Who's Afraid of Virginia Woolf? at Redtwist Theatre

An American classic struggles some in close quarters, but still packs a wallop.

Audiences aren’t just quiet observers in this production from director Jason Gerace. They might as well be furniture. Seats ring the walls of George and Martha’s living-room-cum-battledome. An inattentive spectator could very well trip actress Jacqueline Grandt as her Martha circles the living room like a prowling cougar. A more alert onlooker might be tempted to reach out and slap the bourbon out of George (Brian Parry’s) hand as he pours another slug. The Edward Albee classic is still popular enough to play Broadway–sized houses, but Gerace makes a case for staging the play in a bottle. Crammed into Redtwist's storefront, this Who’s Afraid of Virginia Woolf? feels as claustrophobic as the marriage at its center.

The play does, however, go through some shrinking pains. The cast, which includes Stephen Cefalu Jr. and Elizabeth Argus as the older couple's prey Nick and Honey, can often be caught overplaying their hands. The moment when George and Martha’s son is first mentioned telegraphs the evening’s endgame, and Nick and Honey’s marriage is obviously crumbling from the very start. Not even crumbling. It’s just crumbs. There are times when Albee’s mortar shell wit, best served for howitzer volleys across the open field, gets jammed up in close quarters. It’s not quite fit for hand-to-hand combat.

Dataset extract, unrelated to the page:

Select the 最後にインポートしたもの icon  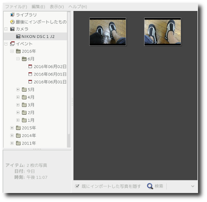(x=12, y=22)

But the evening still has much to recommend it. For one, Grandt and Parry practically do a Fred Astaire–Ginger Rogers routine atop the thin line between love and hate. To misquote Norma Desmond, George and Martha are still big. It’s just the theater that got small.

Redtwist Theatre. By Edward Albee. Directed by Jason Gerace. With Jacqueline Grandt, Brian Parry, Elizabeth Argus, Stephen Cefalu Jr. Running time: 2hrs 55mins; 2 intermissions.